(Records from a data source)

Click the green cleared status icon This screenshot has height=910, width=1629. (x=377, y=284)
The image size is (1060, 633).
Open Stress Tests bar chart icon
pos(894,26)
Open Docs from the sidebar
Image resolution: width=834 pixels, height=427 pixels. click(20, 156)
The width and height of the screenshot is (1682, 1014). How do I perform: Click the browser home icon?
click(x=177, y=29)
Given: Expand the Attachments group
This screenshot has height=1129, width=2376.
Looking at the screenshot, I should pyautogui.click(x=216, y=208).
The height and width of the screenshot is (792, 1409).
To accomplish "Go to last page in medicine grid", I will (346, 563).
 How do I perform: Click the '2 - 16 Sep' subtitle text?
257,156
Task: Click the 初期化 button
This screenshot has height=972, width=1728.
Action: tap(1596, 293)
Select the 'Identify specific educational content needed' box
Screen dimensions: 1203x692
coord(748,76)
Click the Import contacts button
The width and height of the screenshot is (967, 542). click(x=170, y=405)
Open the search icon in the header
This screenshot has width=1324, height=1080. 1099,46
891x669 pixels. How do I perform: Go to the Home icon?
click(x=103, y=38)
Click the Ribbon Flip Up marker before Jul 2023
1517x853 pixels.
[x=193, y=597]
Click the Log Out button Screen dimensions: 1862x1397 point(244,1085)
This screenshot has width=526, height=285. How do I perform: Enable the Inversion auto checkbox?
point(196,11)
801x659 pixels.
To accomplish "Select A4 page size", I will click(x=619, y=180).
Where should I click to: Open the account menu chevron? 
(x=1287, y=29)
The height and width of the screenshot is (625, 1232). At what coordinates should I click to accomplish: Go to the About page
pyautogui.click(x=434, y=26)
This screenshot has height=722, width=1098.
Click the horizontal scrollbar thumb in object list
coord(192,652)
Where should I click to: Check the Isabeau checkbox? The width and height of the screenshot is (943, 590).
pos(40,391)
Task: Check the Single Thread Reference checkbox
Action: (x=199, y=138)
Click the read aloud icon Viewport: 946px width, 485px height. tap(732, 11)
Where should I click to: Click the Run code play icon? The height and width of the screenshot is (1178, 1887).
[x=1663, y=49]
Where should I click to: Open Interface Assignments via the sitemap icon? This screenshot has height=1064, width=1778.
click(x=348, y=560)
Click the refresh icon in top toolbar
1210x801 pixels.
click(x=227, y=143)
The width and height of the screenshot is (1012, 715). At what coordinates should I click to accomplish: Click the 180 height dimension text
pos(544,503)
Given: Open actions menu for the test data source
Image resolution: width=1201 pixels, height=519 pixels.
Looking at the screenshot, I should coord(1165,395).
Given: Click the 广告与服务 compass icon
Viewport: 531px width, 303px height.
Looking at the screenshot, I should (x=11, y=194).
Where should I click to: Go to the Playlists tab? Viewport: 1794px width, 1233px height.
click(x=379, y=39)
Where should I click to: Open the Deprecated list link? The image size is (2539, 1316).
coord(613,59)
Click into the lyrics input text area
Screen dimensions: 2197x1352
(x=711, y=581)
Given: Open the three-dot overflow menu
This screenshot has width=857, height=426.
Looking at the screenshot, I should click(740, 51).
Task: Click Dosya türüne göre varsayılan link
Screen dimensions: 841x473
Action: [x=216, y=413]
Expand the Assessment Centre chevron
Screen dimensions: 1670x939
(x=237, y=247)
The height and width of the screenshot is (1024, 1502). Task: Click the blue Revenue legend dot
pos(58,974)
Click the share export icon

**Exercise goal**. The range runs from the line with "Expand the Assessment Centre chevron" to the last line of the entries above, both included. Restate it word for word.

**Output of the task**.
Expand the Assessment Centre chevron
Screen dimensions: 1670x939
(x=237, y=247)
The height and width of the screenshot is (1024, 1502). Task: Click the blue Revenue legend dot
pos(58,974)
Click the share export icon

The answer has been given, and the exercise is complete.